The plain words of § 25 A. 8 render it inapplicable if a claim against the state is not permitted under chapter 25A. The section purports to impose a "complete bar" applicable to "any action by the claimant, by reason of the same subject matter." The question comes down to whether the legislature intended to include suits for punitive damages within the term "subject matter."

Black's Law Dictionary, Rev. Fourth Ed., p. 1594 defines subject matter as:

"The subject or matter presented for consideration; the thing in dispute; the right which one party claims as against the other, as the right to divorce; of ejectment; to recover money; to have foreclosure. (Authority). Nature of cause of action, and of relief sought. (Authority)."

We have long wrestled over the difficulty of defining the expression subject matter as it relates to actions.[1] We noted the difficulty of defining subject matter as it relates to actions in Ryan v. Amodeo, 216 Iowa 752, 754, 249 N.W. 656, 657 (1933). But neither our attempted definition in Ryan nor the definition in Black's Law Dictionary clearly reveal whether subject matter encompasses both actions for compensatory and punitive damages arising from the same facts.

It is well settled compensatory damages must be allowed before punitive damages may be awarded. Giltner v. Stark, 219 N.W.2d 700, 707-708 (Iowa 1974); Holden v. Construction Machinery Company, 202 N.W.2d 348, 359 (Iowa 1972); Claude v. Weaver Construction Co., 261 Iowa 1225, 1229-1230, 158 N.W.2d 139, 143 (1968). See also 22 Am.Jur.2d, Damages, § 241, pp. 328-332; 25 C.J.S. Damages § 118, pp. 1121-1125. Punitive damages are allowed as a matter of grace and not as a matter of right. Giltner, supra; Claude, supra.

We believe the legislature was aware of these well settled and widely recognized rules when it enacted § 25 A. 8. It seems likely the legislature would have expressly created a statutory exemption had it intended to allow separate actions seeking punitive damages alone. We think the absence of such an express statutory exemption shows the legislature intended to bar separate actions for punitive damages. We reached the same conclusion in refuting a claim an injured worker could sue for punitive damages after recovering under the workmen's compensation act. Stricklen v. Pearson Construc. Co., 185 Iowa 95, 96-98, 169 N.W. 628, 628-629 (1918).

Also it must be remembered the State began from a position of complete immunity and waived that immunity on a limited basis by enacting the state tort claims act. The state's immunity for torts of its employees was waived as to compensatory damages but not as to punitive damages or the collection of interest. The State made its waiver conditional upon the claimant foregoing personal actions against state employees. There is no reason to suppose the condition is coextensive with the waiver. If a claimant does not wish to accept the limitations and conditions of the state's immunity waiver he can sue the employees personally rather than proceeding under the state tort claims act. The waiver of immunity has not decreased a claimant's rights. It has added the option of proceeding under the state tort claims act. Plaintiff's first assignment is without merit.

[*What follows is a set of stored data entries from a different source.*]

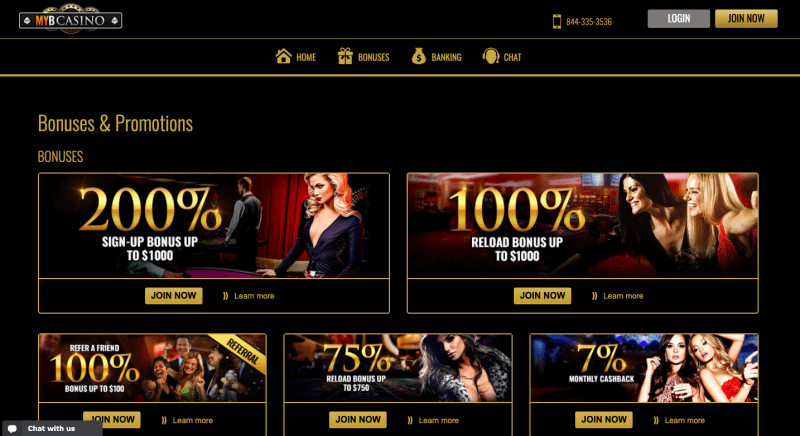Open the Bonuses gift box icon
Screen dimensions: 800x436
(x=345, y=56)
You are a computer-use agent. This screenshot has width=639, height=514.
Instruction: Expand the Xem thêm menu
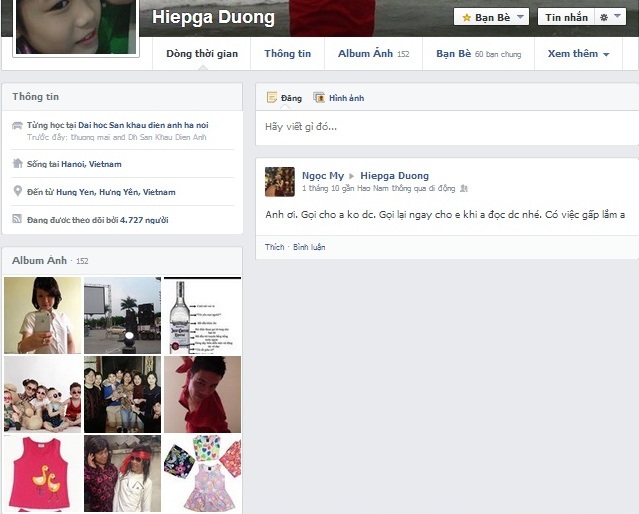coord(578,54)
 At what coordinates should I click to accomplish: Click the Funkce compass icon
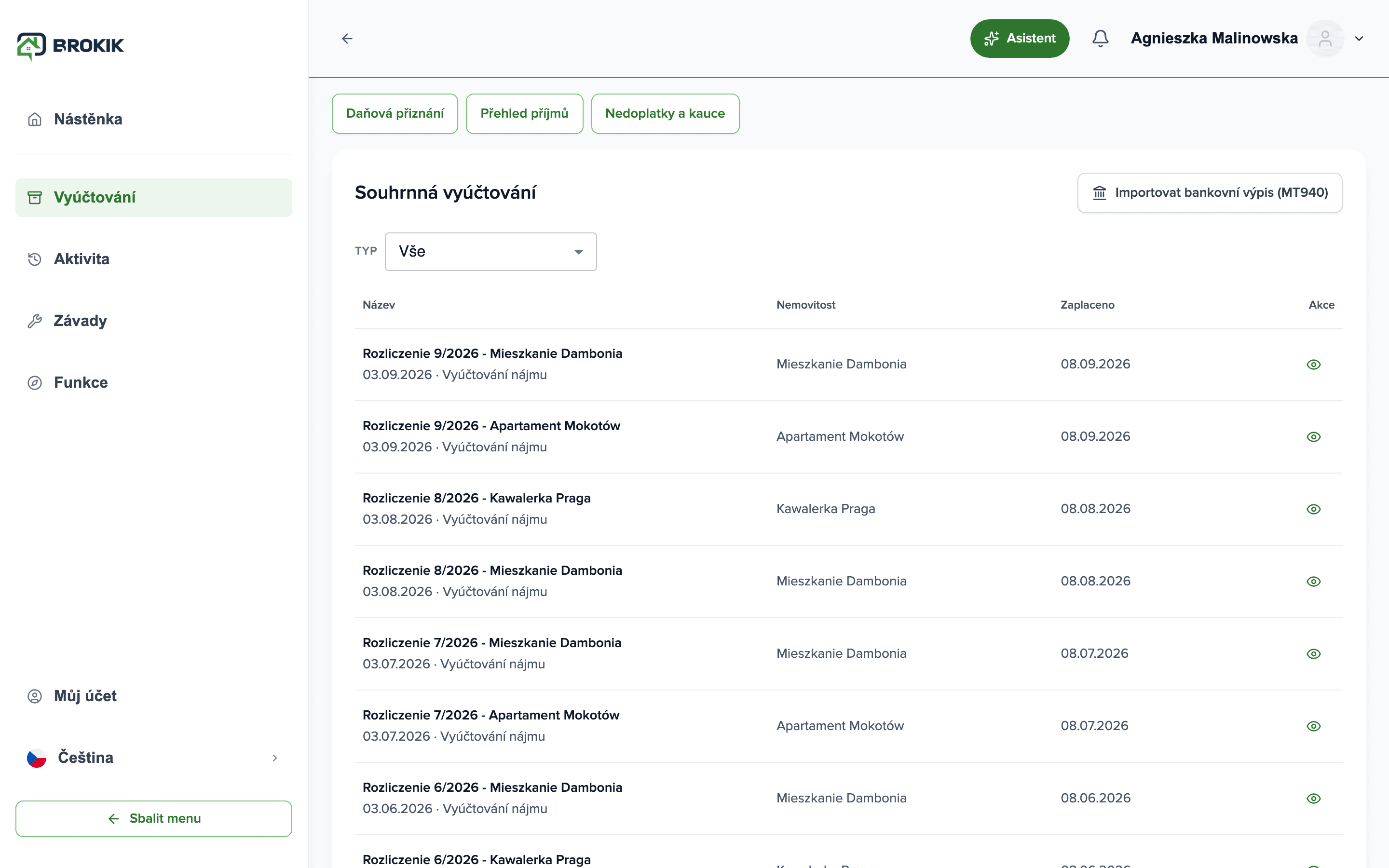(x=34, y=383)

II. In his second assignment plaintiff argues § 25 A. 8 would be unconstitutional as violative of equal protection if construed to bar his claim for punitive damages. The record indicates plaintiff never presented this contention to the trial court. We will not consider matters, including constitutional questions, not raised in the trial court. Peters v. Iowa Emp. Security *220 Com'n., 235 N.W.2d 306, 312 (Iowa 1975). The assignment presents nothing for review.

III. Two defendants present an issue preclusion argument based on the trial court in the prior action finding there was no reckless conduct on their part. Under our holding in division I hereof the question becomes moot.



[1] Subject matter as the term relates to jurisdiction is an entirely different concept. Subject matter jurisdiction was involved in Reed v. City of Muscatine, 104 Iowa 183, 73 N.W. 579 (1897) cited by plaintiff and In re Appeal of McLain, 189 Iowa 264, 176 N.W. 817 (1920) cited by defendants. Neither case is in point.